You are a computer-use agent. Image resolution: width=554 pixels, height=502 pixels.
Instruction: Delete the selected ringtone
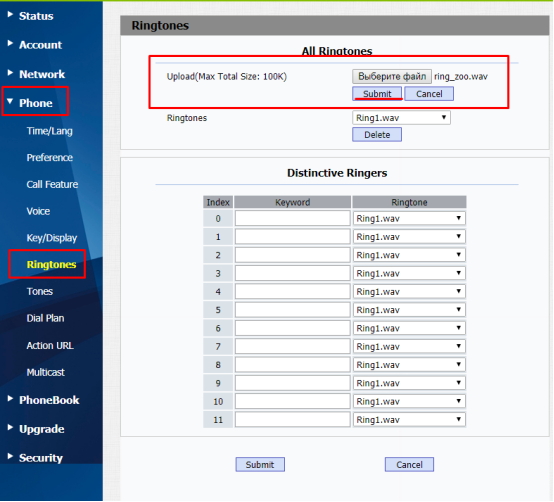click(x=377, y=135)
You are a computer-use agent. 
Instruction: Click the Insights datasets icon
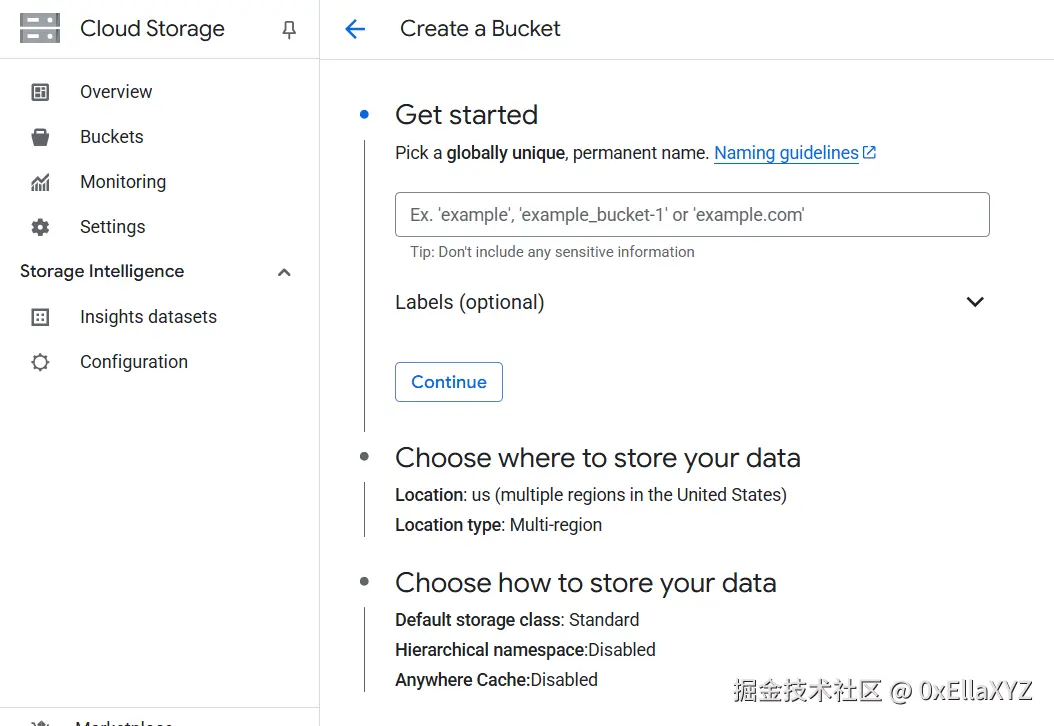pyautogui.click(x=40, y=317)
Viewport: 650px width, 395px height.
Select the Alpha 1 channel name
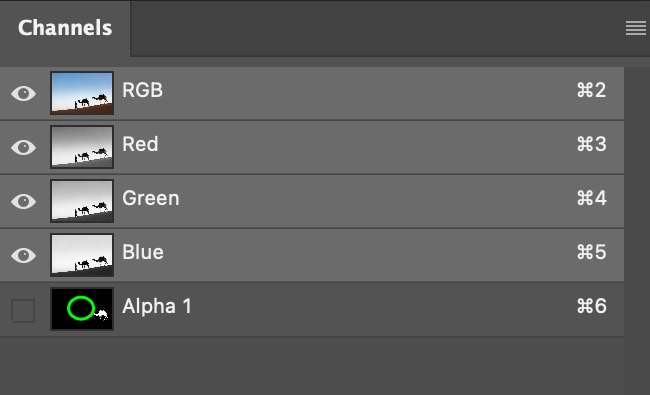click(157, 306)
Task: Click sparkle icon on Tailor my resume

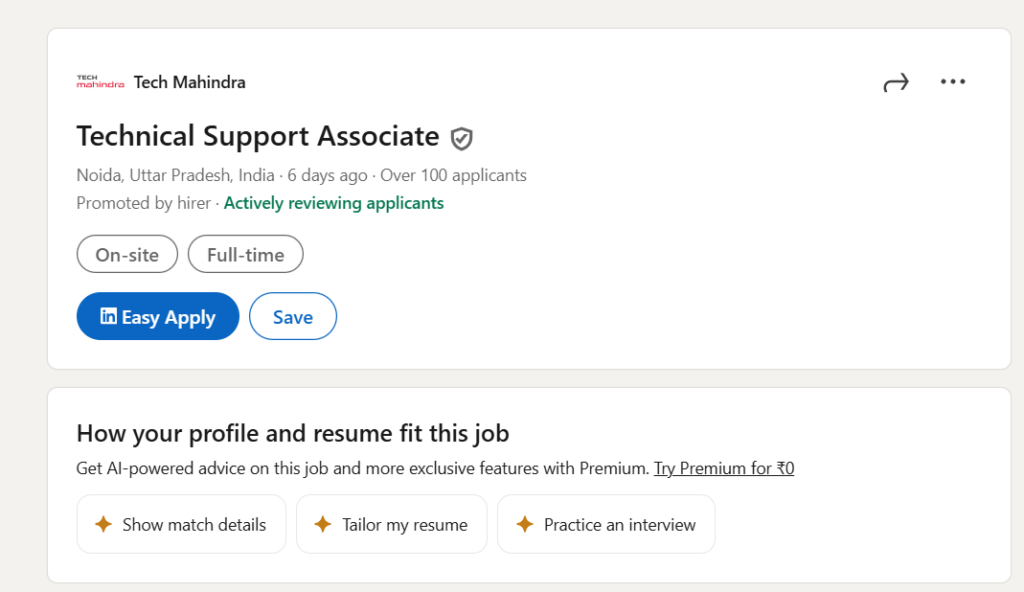Action: click(x=322, y=524)
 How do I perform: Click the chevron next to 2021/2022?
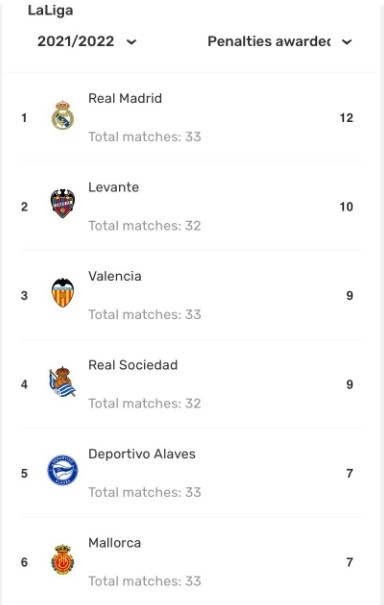pyautogui.click(x=132, y=42)
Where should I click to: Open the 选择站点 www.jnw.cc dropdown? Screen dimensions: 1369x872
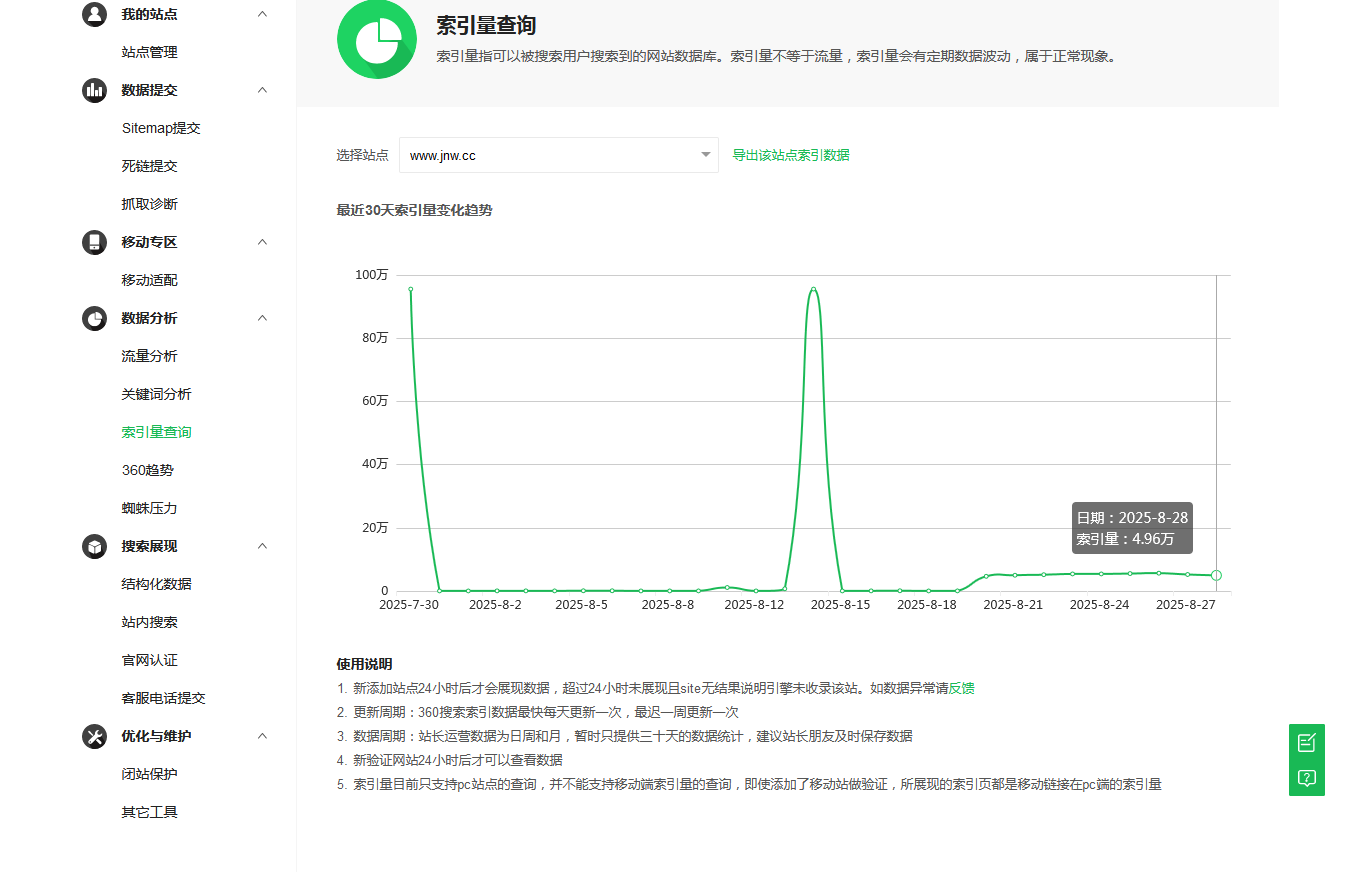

◆ ◆ ◆ ◆ ◆

— WHAT YOU WILL DO —
Scan the material above for "agent". Copy every line where it appears.

— COMPLETED TASK —
You are a computer-use agent. Image resolution: width=554 pixels, height=502 pixels.
You are a computer-use agent. 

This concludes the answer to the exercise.